Organizers hoped this event would make Louisville a destination point on the summer festival circuit, while also providing a showcase for local and regional talent. The idea quickly won the support of city and county government, and seasoned festival veterans such as Sam Bush and John Cowan joined the festival’s steering committee. With affordable ticket prices ($50 for a three-day pass), a musically diverse lineup, and four stages of continuous entertainment, the producers seemed poised to accomplish their goals.
Of course, a festival’s success — or lack thereof — is often determined by the weather. And it rained buckets Friday night. The faithful few still came out to support Merritt, McClinton, Richie Havens, and Tim Krekel, a longtime fixture in the Louisville music scene. But the rain scared away those who were merely curious.
Saturday, only the mud was left to contend with. While Douglas and the Nashville Bluegrass Band brought their mountain sounds to Slugger Field, the Derailers brought a little bit of Bakersfield to Waterfront Park. Guitarists Tony Villanueva and Brian Hofeldt delivered songs from their latest release, Here Come The Derailers, as well as older numbers such as “Play Me The Waltz Of The Angels” and their trademark twanged-up version of Prince’s “Raspberry Beret”. The Derailers were excellent showmen, and the crowd had no trouble finding their groove.
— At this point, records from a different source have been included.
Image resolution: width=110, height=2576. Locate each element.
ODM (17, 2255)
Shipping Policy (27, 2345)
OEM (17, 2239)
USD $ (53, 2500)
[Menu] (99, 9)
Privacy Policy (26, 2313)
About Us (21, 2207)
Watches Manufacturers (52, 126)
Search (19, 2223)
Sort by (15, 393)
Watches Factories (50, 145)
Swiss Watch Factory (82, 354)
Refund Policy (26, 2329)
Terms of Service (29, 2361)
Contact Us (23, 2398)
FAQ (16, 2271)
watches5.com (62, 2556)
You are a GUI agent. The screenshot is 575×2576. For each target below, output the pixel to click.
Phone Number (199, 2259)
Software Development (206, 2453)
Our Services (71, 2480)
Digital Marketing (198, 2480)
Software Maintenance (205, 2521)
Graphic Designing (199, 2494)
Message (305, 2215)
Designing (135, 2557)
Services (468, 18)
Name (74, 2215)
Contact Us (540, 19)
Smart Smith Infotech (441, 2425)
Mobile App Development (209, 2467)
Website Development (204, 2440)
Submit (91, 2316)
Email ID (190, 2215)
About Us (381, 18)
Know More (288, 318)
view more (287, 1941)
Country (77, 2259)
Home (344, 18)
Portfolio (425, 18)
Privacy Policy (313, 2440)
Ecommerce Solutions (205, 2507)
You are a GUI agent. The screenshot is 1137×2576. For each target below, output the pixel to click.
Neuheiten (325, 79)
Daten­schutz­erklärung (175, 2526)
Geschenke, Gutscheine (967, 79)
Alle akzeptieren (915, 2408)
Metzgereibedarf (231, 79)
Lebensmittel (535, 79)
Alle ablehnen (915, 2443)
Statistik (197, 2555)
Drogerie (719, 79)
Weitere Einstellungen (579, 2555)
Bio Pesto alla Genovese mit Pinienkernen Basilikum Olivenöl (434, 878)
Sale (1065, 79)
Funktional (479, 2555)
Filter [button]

The same cannot be said for O Brother bluesman Chris Thomas King, whose new project, 21st Century Blues, came complete with hip-hop turntables and fog machines. Louisville is no doubt filled with people who would dig it, but it seems that most of them didn’t make it out to JamFest.
The Sam Bush Band performed an energetic, if somewhat predictable, set. It seemed right to be sitting at the edge of Slugger Field when Bush opened with “The Star Spangled Banner” on slide mandolin and followed it with Grandpa Jones’ “Eight More Miles To Louisville”. A full moon provided a perfect backdrop for Bush’s ultra-positive “Howlin’ At The Moon”. Somewhat distracting was the video image on the scoreboard screen, which was always about two beats behind the performers, as if they were playing an overdubbed soundtrack for a Godzilla movie.
The stage was set up in the outfield and no seats were located inside the infield, which prompted Los Lobos’ David Hidalgo to comment during his band’s set, “I miss you. You’re so far away.” Still, everyone danced their appreciation of Los Lobos’ music in the stands — dreadlocked hippies, housewives, parents and children, the security guards, the girls working the concession stand. With three percussionists, the formidable Cesar Rosas on guitar, and Steve Berlin supplying an entire horn section, the band delivered a set of broad-brush Americana.
Sunday’s events took place at the beautifully developed Waterfront Park. Framed by sailboats on the Ohio River, the Juggernaut Jug Band paid homage to Louisville’s deep-rooted jug-band tradition. Legendary fiddler Art Stamper joined local favorites Gary Brewer & the Kentucky Ramblers during their bluegrass set. Zoe Speaks, from the Appalachian foothills, warmed the crowd with their intelligent contemporary folk music.
On the main stage, Buddy & Julie Miller muscled though an hourlong set with the help of a half dozen guitars. Still, Julie found it rather ironic that one of her husband’s guitars bit the dust as he was performing “Help Wanted”. And she became downright giddy when they followed that with “Somewhere Trouble Don’t Go”. (She lobbied hard for “Broken Things”, but they’d sung that earlier in the set.) A highlight was their performance of “Quecreek” from Buddy’s new album Midnight And Lonesome: Julie’s song, plucked fresh from recent headlines, views the Pennsylvania miners’ rescue as a parallel to the resurrection.
The afternoon crowd belonged to Patty Griffin. Judging by the people who mouthed her lyrics, they obviously knew her songs — and not just ones that had been covered by Emmylou Harris or the Dixie Chicks. Griffin naturally favored songs (“Be Careful”, “Long Ride Home”) from her newest album, 1000 Kisses, but these folks also knew the words to “Mad Mission” and “Flaming Red”.
At the close of Griffin’s set, the crowd’s generous applause brought her back for a lengthy encore. And through it all, if you looked beyond Griffin’s striking visage and gorgeous vocals, there was Buddy Miller, a last second replacement for producer/guitarist Doug Lancio, quietly reminding us why he’s among the best guitarists in the world.